The starter code for this assignment is your Assignment 1. It is recommended that you implement your interpreter using the Visitor interface you created in Assignment 1. The main function should be modified to be like the one shown below. ```java int main(int argc, char** argv) { void* scanner; yylex_init(&scanner); if (argc < 2) { cout << "Expecting file name as argumeent" << endl; return 1; } FILE* infile = fopen(argv[1], "r"); if (infile == NULL) { cout << "Cannot open file " << argv[1] << endl; return 1; } yyset_in(infile, scanner); Statement* output; int rvalue = yyparse(scanner, output); if (rvalue == 1) { cout << "Parsing failed" << endl; return 1; } try { Interpreter interp; output->accept(interp); } catch (InterpreterException& exception) { cout << exception.message() << endl; return 1; } return 0; } ``` Note that the version of main above reads from a file passed as a commandline argument (an earlier version of this read from stdin, but if you do that, you will not be able to use the input function in your programs).
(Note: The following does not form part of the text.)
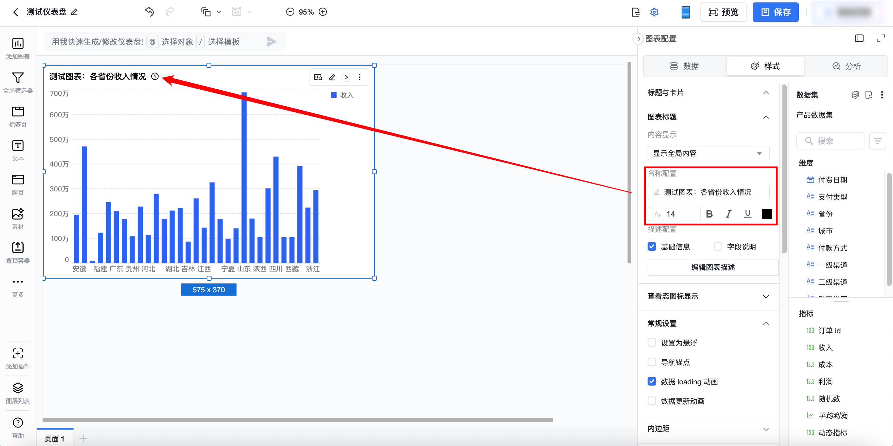
Task: Click the 编辑图表描述 button
Action: pyautogui.click(x=713, y=267)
We will be testing your interpreter by actually executing some programs and checking their output against that of our reference implementation, so you want to make sure your interpreter does not produce any unnecessary output.
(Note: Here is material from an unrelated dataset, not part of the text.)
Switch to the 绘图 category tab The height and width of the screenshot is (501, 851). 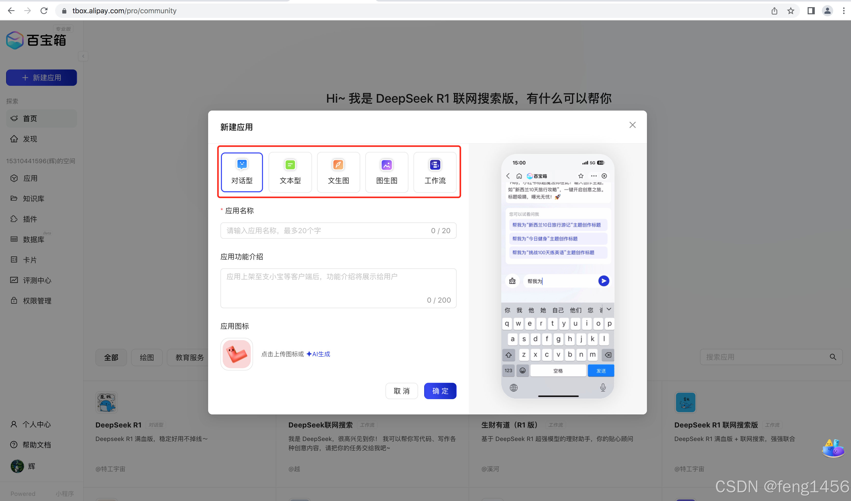(147, 357)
Implementation notes: Mapping inference rules to visitors

You will be using visitors to implement the inference rules shown above. Note, however, that visit functions in the visitor map from an AST node to void, whereas the evaluation relation like $(\Gamma, h, e) \rightarrow (h,v)$ takes a stack and a heap in addition to the expression, and produces a heap and a value.
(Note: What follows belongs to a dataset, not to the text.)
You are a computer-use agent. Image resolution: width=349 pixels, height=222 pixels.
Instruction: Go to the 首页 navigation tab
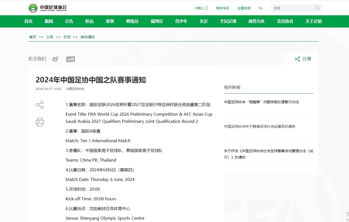pyautogui.click(x=29, y=21)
The way we are going to deal with this is that we will use instance variables to store both additional inputs as well as return values. For example, when visiting expressions, you want your visitor to return the value of the expression, but since the visit methods are void, the solution is to have an instance variable in the interpreter visitor: ```java Value* rval; ``` Then, when visiting expressions, you can enforce the property that every visit method for an expression sets the value of rval to the value of evaluating that expression. So for example, when visiting a binary expression expr, you can have code like: ```java expr->left->accept(*this); Value* leftVal = rval; expr->right->accept(*this); Value* rightVal = rval; rval = computeBinaryOp(expr->op, leftVal, rightVal); return; ``` In fact, I found it useful to define a method: ```java Value* eval(Expression* exp){ exp->accept(*this); return rval; } ``` Then, the code above can be rewritten as ```java Value* leftVal = eval(expr->left); Value* rightVal = eval(expr->right); rval = computeBinaryOp(expr->op, leftVal, rightVal); return; ``` You can also use an instance variable to keep track of the stack. For example, you can do ```java stack < StackFrame*> frameStack; ``` In the case of the heap, there is no nead to define your own map, since there is already a map from addresses to values you can use: the heap of the language itself! Thus, for example, any point where you are allocating addresses in the semantics can be implemented by actually allocating memory in the implementation (e.g. by using new).


In addition to your parser, you should submit 3 tests named interptest1.mit, interptest2.mit and interptest3.mit. Your tests should not use the "input" function, but should use print. As before, submission of your assigment should be accomplished by pushing your code to a branch with the name a2-submission. The last assignment pushed to this branch before the assignment due date is the one we will grade unless you notify us otherwise.